'''

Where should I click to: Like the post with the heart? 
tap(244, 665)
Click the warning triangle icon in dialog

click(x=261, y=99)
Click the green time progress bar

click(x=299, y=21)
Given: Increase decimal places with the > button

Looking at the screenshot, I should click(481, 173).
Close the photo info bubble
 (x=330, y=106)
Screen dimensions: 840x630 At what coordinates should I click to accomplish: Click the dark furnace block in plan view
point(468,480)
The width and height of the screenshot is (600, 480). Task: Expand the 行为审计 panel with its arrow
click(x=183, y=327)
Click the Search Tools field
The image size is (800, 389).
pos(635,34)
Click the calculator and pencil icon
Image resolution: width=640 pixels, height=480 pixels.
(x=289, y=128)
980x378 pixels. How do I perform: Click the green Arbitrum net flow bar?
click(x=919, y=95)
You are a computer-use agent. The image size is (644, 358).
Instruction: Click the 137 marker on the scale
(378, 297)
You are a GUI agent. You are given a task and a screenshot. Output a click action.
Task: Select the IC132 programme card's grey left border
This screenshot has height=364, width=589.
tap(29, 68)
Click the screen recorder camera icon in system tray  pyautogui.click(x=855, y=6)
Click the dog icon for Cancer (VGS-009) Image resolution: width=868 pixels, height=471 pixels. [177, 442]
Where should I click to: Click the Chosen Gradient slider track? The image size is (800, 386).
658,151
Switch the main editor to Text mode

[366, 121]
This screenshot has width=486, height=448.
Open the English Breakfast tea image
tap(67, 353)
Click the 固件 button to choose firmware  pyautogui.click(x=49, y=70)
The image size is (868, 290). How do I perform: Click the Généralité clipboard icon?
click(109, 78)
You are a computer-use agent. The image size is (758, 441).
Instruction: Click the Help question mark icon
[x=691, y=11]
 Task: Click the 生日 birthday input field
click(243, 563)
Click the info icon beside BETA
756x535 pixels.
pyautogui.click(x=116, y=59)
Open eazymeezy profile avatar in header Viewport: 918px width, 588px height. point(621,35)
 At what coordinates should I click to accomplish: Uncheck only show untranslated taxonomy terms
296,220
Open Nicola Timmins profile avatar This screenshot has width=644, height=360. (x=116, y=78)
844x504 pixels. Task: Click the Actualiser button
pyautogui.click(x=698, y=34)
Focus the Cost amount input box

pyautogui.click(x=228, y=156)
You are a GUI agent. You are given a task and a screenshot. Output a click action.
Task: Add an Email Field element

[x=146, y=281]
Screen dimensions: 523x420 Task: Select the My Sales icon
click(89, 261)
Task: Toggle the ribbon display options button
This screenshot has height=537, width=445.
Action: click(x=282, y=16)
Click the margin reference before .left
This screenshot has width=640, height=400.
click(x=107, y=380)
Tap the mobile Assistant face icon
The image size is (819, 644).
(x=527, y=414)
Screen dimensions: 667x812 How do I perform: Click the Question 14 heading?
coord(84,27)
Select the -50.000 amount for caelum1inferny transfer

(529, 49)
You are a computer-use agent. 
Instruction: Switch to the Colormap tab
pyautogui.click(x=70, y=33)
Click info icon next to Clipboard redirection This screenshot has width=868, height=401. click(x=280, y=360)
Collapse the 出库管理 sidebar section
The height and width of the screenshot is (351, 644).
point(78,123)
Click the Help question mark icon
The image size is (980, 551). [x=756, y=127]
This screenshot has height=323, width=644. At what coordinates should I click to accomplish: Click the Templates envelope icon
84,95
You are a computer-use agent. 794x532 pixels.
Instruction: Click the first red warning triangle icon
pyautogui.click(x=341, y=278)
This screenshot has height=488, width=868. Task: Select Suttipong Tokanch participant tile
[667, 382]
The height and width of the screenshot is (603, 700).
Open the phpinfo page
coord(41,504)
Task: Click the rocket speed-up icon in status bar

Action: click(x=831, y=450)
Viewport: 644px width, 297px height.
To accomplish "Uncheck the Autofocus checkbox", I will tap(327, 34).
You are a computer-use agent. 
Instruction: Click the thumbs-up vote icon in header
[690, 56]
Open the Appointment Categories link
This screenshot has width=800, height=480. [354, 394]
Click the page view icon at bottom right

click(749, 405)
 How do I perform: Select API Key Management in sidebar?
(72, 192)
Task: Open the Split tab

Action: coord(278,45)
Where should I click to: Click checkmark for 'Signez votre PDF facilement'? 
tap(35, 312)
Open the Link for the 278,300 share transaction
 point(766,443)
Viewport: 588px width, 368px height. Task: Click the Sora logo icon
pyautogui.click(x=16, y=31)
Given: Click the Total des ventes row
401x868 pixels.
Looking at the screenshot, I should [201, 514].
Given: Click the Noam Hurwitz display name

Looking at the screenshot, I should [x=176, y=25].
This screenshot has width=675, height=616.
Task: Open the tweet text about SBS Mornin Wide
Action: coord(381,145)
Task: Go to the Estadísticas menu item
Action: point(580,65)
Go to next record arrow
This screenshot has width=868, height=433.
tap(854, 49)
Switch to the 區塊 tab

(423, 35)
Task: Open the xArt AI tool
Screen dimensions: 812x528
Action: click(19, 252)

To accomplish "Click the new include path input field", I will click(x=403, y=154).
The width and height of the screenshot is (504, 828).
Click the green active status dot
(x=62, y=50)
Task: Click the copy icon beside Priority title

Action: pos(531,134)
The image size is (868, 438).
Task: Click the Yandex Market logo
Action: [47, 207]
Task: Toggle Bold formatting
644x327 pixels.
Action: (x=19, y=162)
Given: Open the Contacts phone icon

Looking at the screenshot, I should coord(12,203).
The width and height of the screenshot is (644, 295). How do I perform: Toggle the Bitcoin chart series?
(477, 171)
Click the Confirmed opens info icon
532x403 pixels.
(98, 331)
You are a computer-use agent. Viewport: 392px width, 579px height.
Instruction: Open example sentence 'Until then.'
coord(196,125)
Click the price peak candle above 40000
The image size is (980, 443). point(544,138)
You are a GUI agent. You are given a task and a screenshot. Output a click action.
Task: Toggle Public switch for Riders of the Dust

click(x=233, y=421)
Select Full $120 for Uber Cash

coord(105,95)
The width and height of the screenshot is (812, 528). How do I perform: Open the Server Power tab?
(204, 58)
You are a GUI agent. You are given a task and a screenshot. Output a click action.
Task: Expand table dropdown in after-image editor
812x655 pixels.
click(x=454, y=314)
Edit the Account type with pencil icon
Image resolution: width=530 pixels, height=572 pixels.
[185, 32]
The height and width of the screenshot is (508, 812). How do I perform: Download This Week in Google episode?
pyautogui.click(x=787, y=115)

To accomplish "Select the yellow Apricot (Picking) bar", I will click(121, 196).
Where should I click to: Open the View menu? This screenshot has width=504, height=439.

'''

▶ _What you need to do_: Look above for the line containing "Task: Toggle Public", then please write out that line and each one after it through the end, exactly, with nothing else.

▶ _Output for this task_:
Task: Toggle Public switch for Riders of the Dust

click(x=233, y=421)
Select Full $120 for Uber Cash

coord(105,95)
The width and height of the screenshot is (812, 528). How do I perform: Open the Server Power tab?
(204, 58)
You are a GUI agent. You are given a task and a screenshot. Output a click action.
Task: Expand table dropdown in after-image editor
812x655 pixels.
click(x=454, y=314)
Edit the Account type with pencil icon
Image resolution: width=530 pixels, height=572 pixels.
[185, 32]
The height and width of the screenshot is (508, 812). How do I perform: Download This Week in Google episode?
pyautogui.click(x=787, y=115)

To accomplish "Select the yellow Apricot (Picking) bar", I will click(121, 196).
Where should I click to: Open the View menu? This screenshot has width=504, height=439.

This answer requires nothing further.